Elijah Wolfson is an American writer and editor. He is currently an editor at The Los Angeles Times, where he manages the environment, health and science team. Previously, he was an editorial director at Time, an editor at Quartz, and a senior editor at Newsweek. He has primarily covered science, health, technology and culture. Wolfson has contributed to The Atlantic, Al Jazeera America, Vice, and the Huffington Post, and has appeared on MSNBC, BBC World News, NPR and other media outlets.

Wolfson was born in Cambridge, Massachusetts, and raised in Ridgewood, New Jersey, and Manhattan, New York. He studied rhetoric and creative writing at the University of California, Berkeley. He is the son of Dr. Elizabeth Wolfson a psychotherapist, and of the scholar Elliot Wolfson. In 2013, he married the writer and painter Jas Johl, his former co-editor at The Cal Literature and Arts Magazine at Berkeley. The pair separated in 2018; they remain artistic collaborators.

In 2013, Wolfson was awarded a Langeloth Health Journalism Fellowship by the John Jay College Center on Media, Crime, and Justice. In 2015, he was awarded an International Reporting Project Fellowship, and covered the Nepal Earthquake of 2015 from the ground.
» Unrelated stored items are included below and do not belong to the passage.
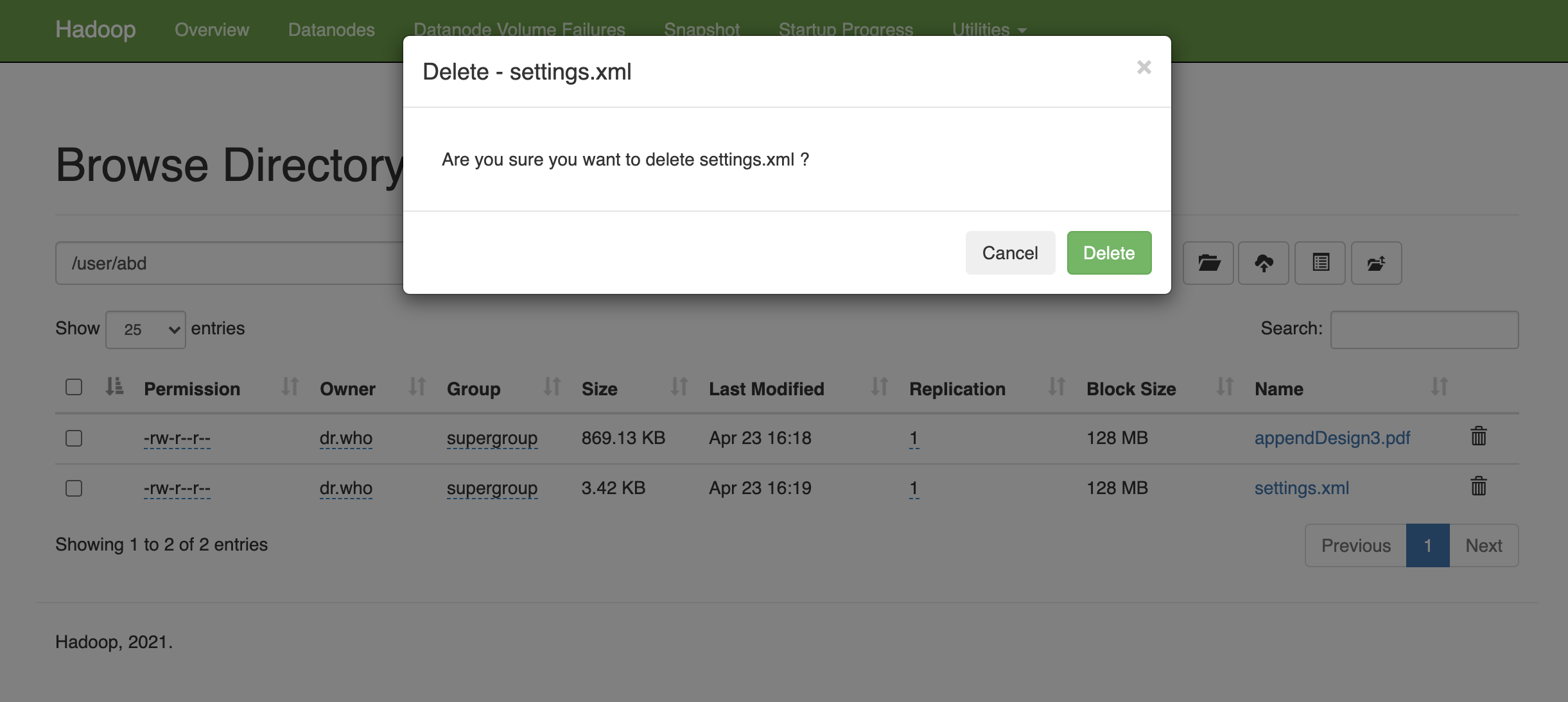Click the open folder (parent directory) icon
This screenshot has height=702, width=1568.
pos(1208,263)
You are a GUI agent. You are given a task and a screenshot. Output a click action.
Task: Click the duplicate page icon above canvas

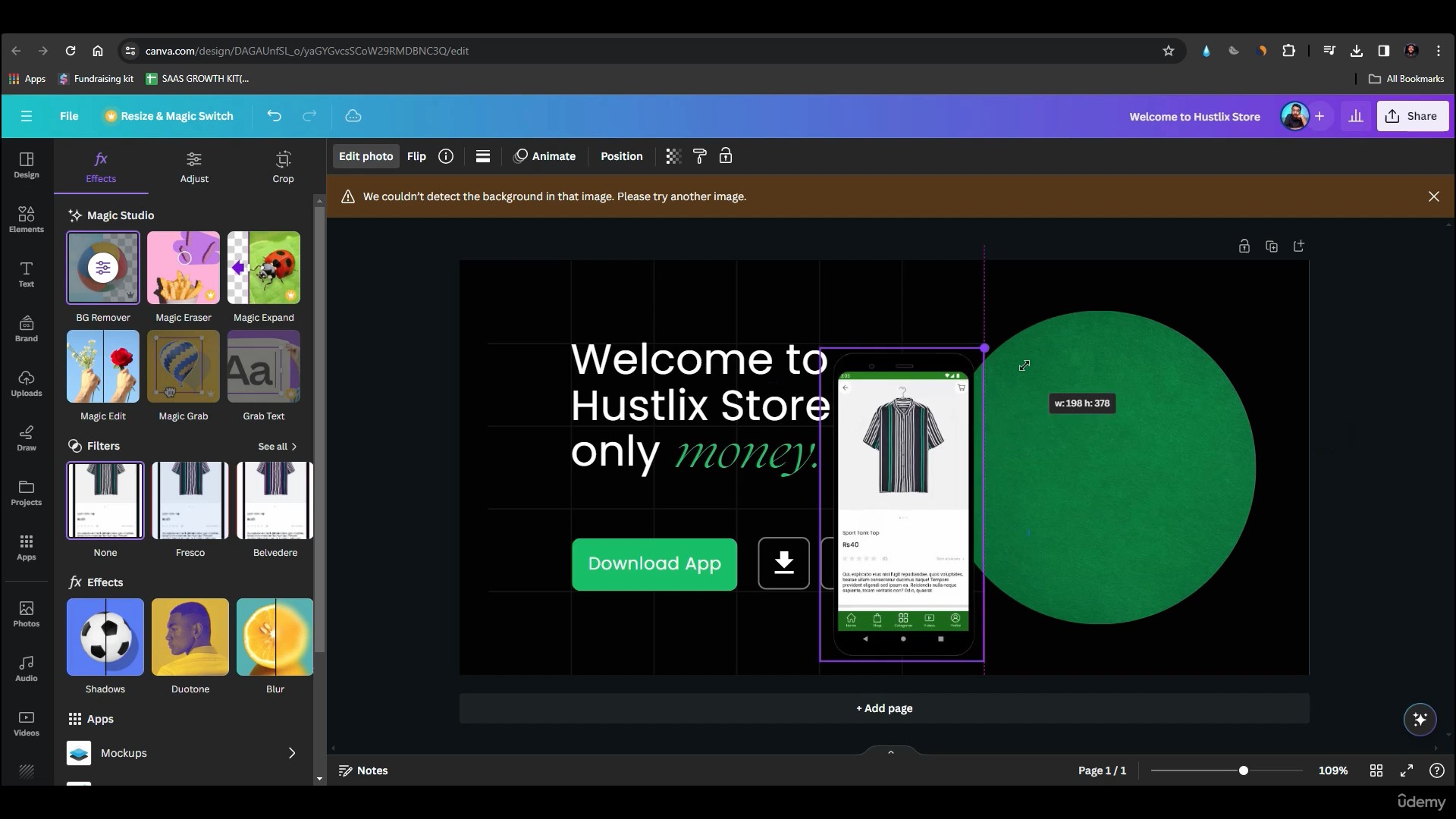[1272, 246]
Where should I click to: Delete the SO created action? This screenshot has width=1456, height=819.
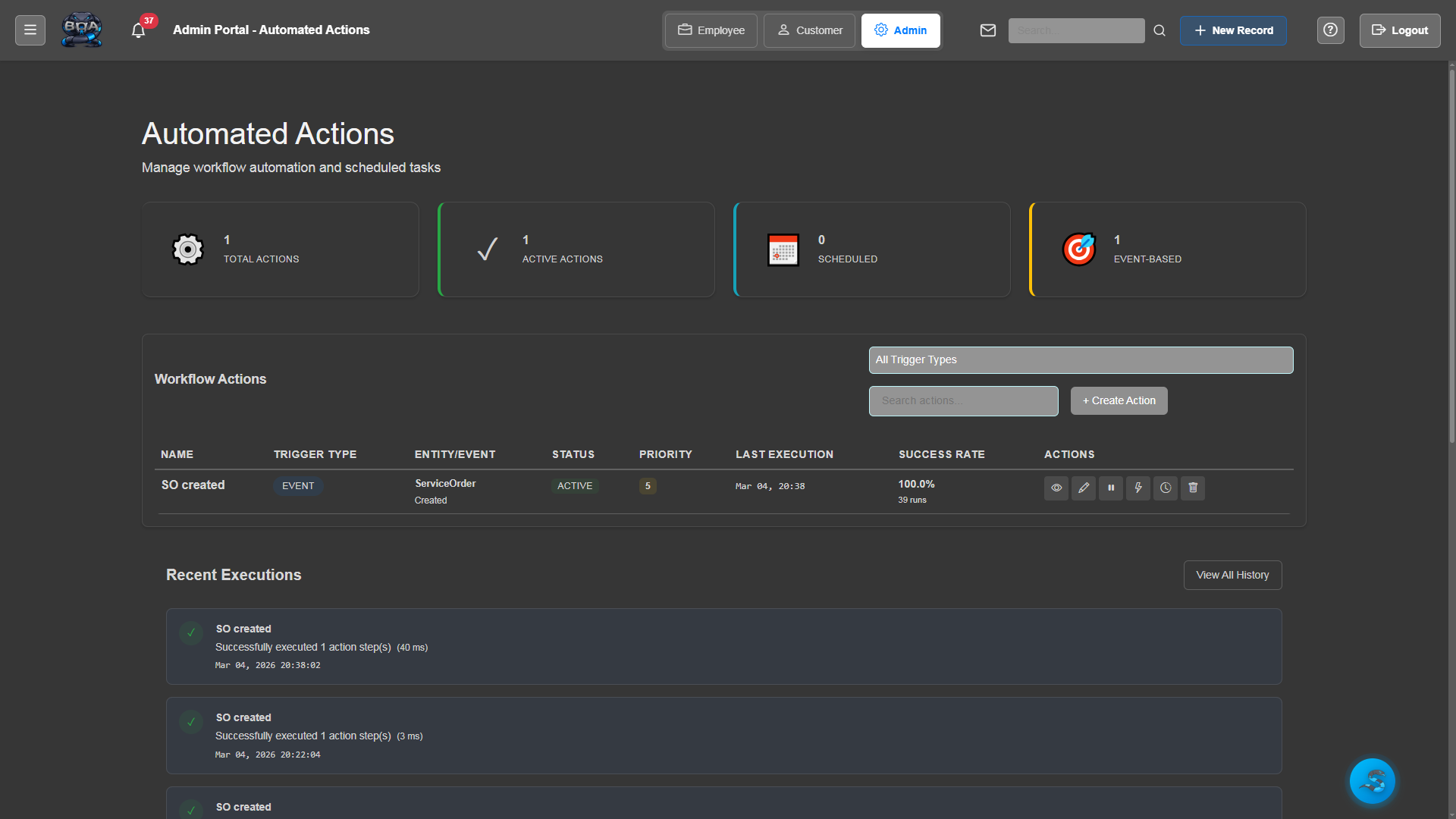pyautogui.click(x=1192, y=488)
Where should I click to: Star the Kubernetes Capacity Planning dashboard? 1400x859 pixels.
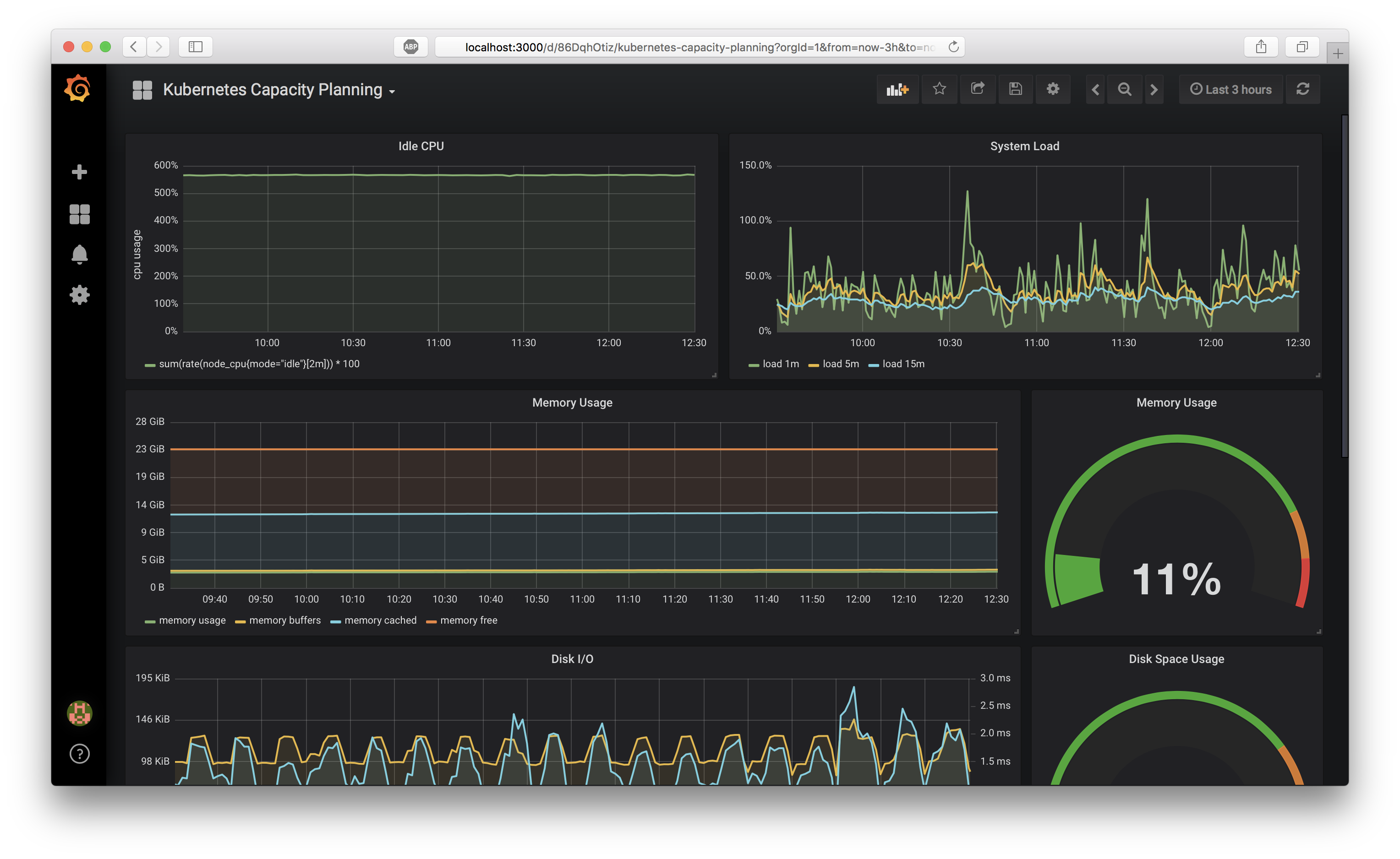(939, 89)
In 2015, Wolfson was also awarded the Metcalf Institute Fellowship and the 2015 Population Institute Global Media Award for his reporting on the relationship between climate change and access to family planning in developing countries.

In 2016, his Newsweek cover story investigated allegations of child abuse at Jewish Chabad school system of New York. The story sparked protests.